Fiat 1100 R era trendy negli anni Sessanta, soprattutto per andare a sciare.
La Fiat 1100 R (Rinnovata) per distinguerla dalla 124 in arrivo nel 1966. Il modello fu riposizionato verso il basso e motorizzato di nuovo con un motore da 1089 cm³ e 48 CV.
Contemporaneamente la carrozzeria della Fiat 1100 R fu rivista nel frontale (completamente ridisegnato) e negli interni (semplificati dall’adozione di componenti della 850, come il volante, mentre per la strumentazione si ritornò all’uso, come nella prima serie del 1953, di un quadrante ad ago per il tachimetro, invece dell’indicatore a linea rossa mobile). Sulla berlina cambiò anche la coda, che divenne più squadrata, senza pinne e con le stesse luci circolari della 850. Dal punto di vista tecnico si segnalavano anche l’adozione di freni anteriori a disco ed il ritorno del comando del cambio a cloche.

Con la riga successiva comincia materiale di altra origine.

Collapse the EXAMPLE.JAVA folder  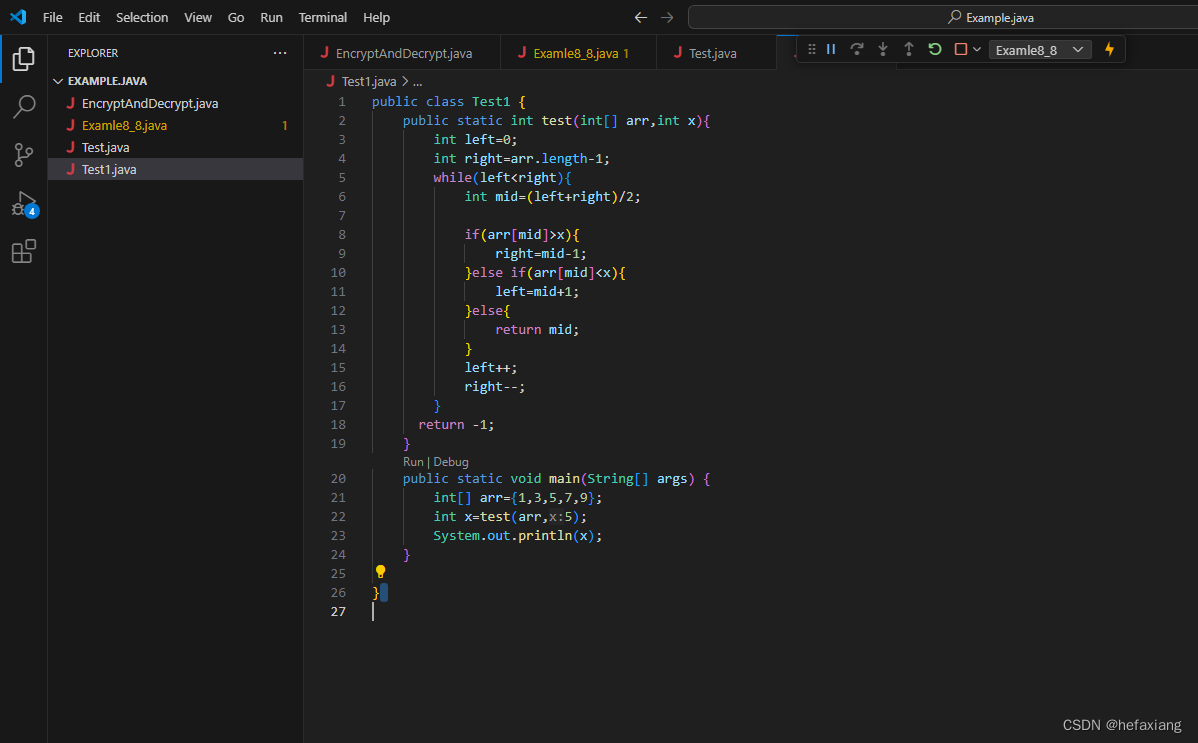(x=60, y=80)
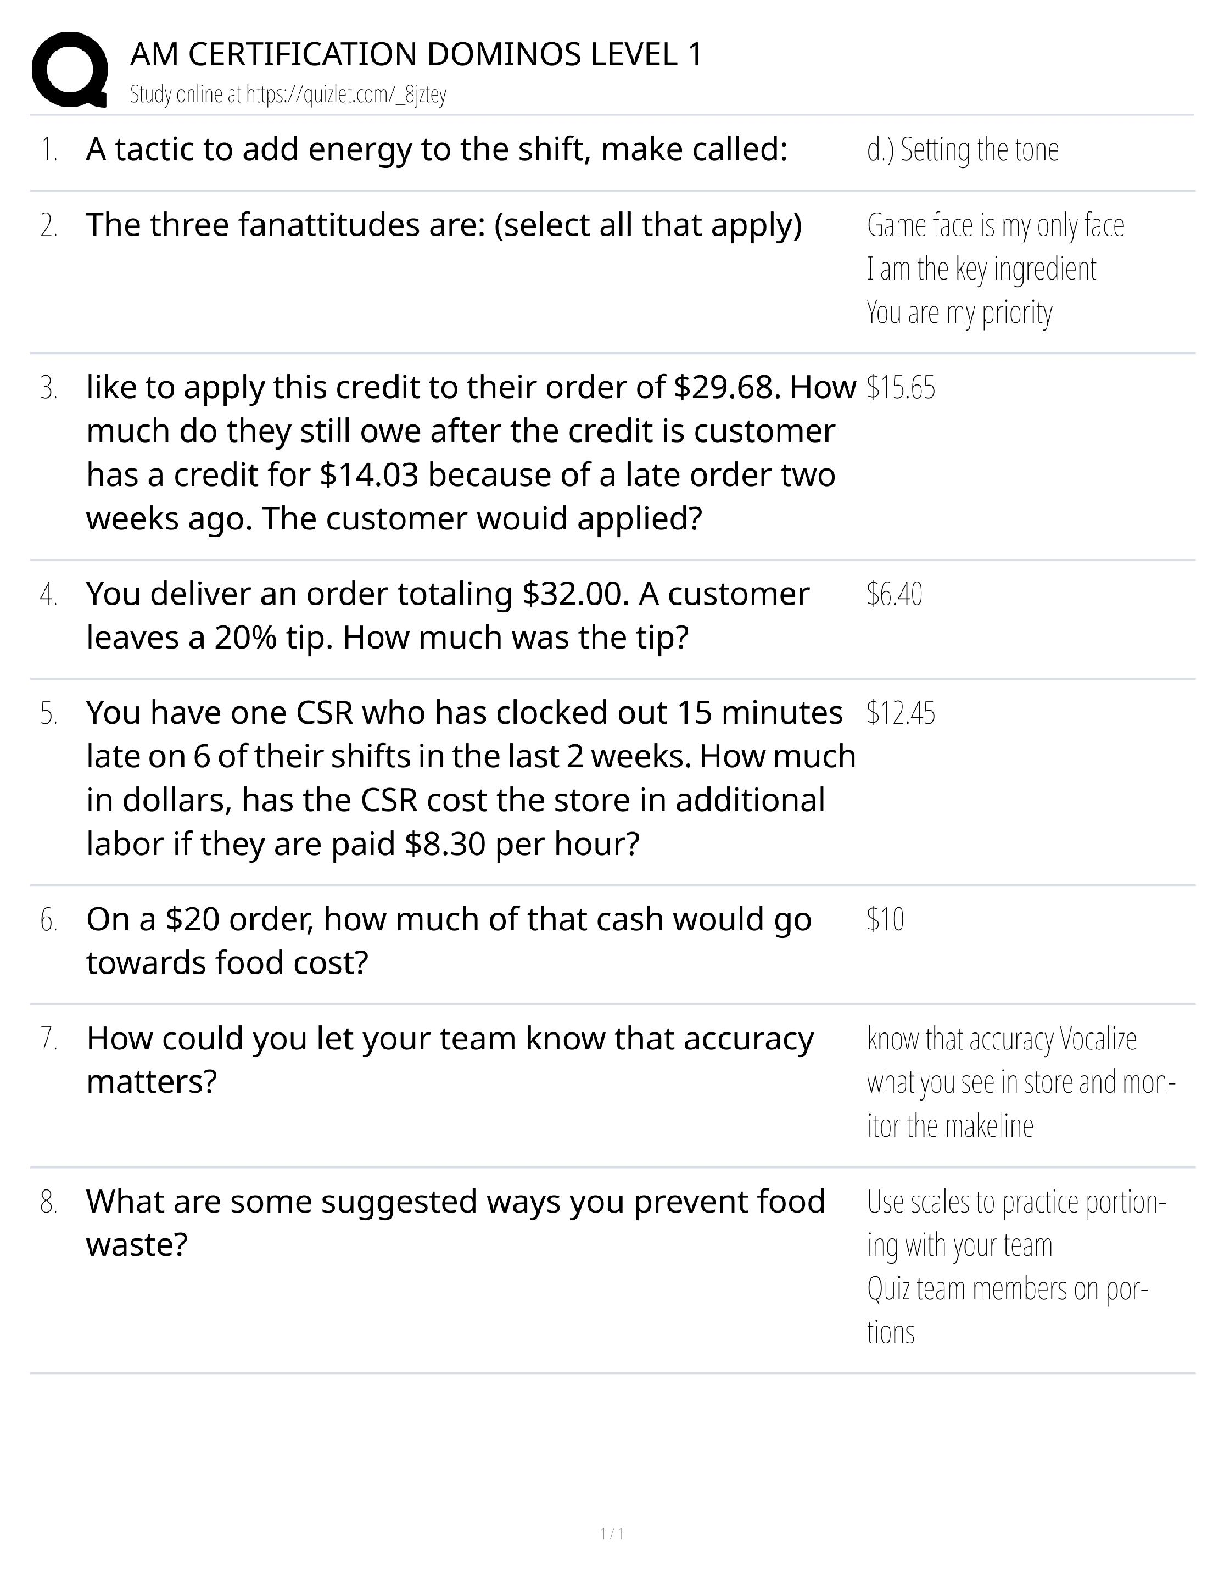The height and width of the screenshot is (1584, 1224).
Task: Click the Quizlet logo icon
Action: (x=70, y=69)
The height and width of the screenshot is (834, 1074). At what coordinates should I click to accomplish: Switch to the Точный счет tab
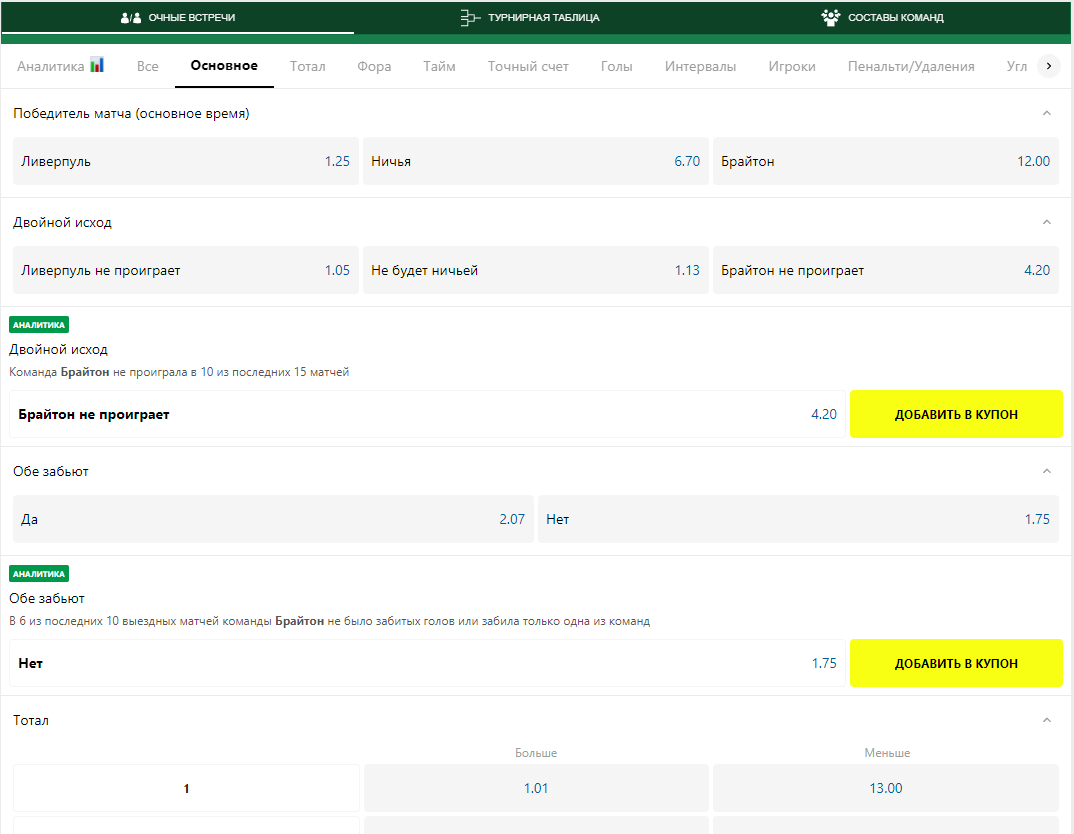pyautogui.click(x=528, y=66)
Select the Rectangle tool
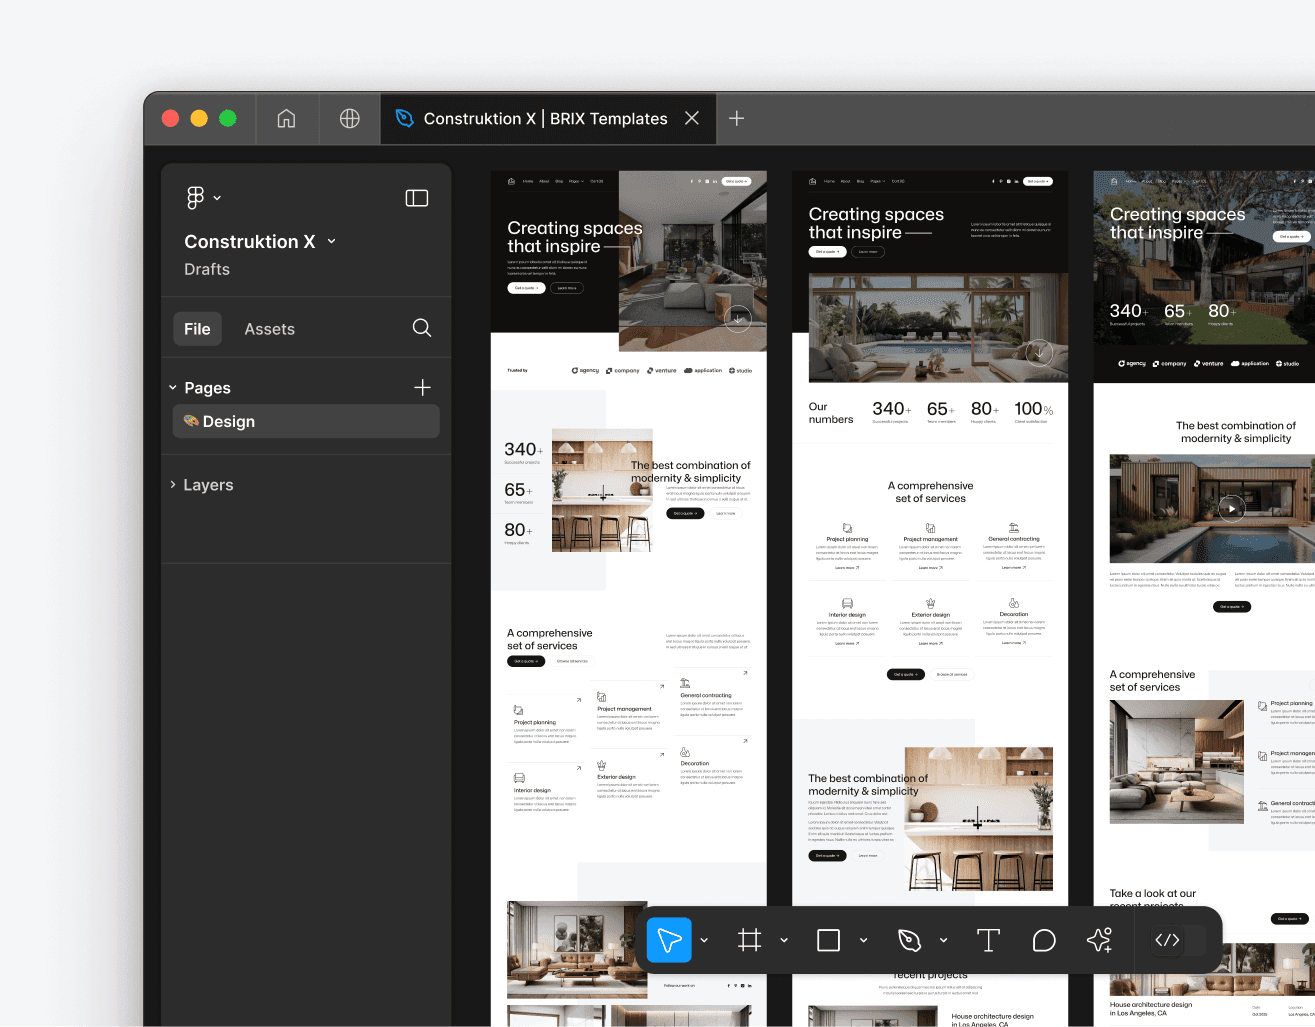This screenshot has height=1027, width=1315. (827, 940)
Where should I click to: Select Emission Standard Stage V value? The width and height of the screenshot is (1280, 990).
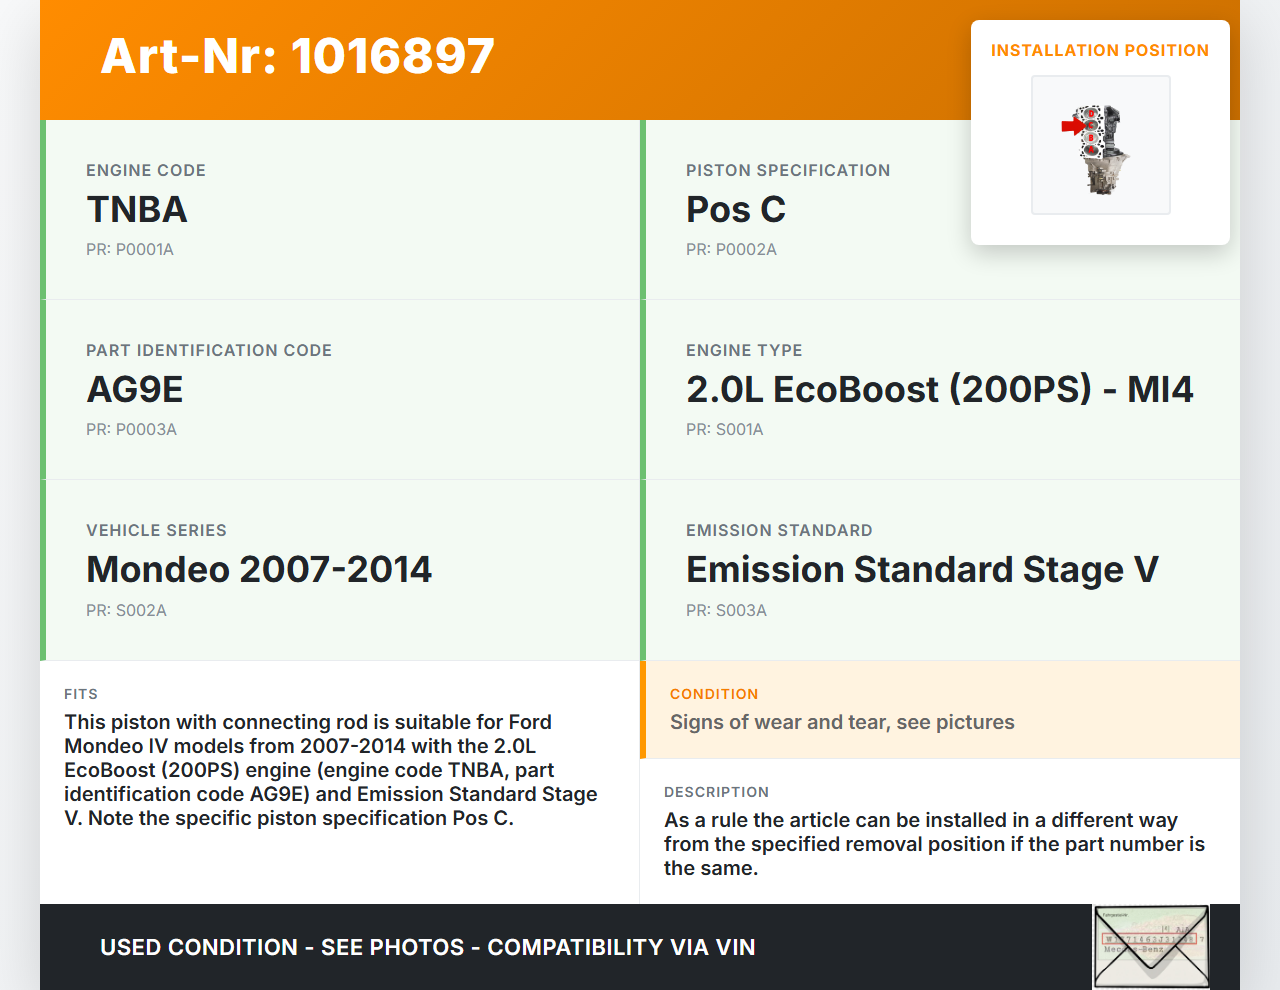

Le fiancate si arricchirono di una nervatura nella parte inferiore. I cerchi ruota si ridussero da 14 a 13 pollici di diametro. Fu aggiunta per la prima volta la comodità della serratura sul pomello di apertura dello sportello destro del passeggero anteriore, con la maniglia interna senza la sicura fissa in basso che ritorna nella posizione orizzontale dopo avere chiuso lo sportello destro dall’interno spingendola in basso.
La Fiat 1100 R rimase in listino – sia nella versione berlina che in quella familiare – fino all’ottobre del 1969, quando fu definitivamente sostituita dall’arrivo della Fiat 128.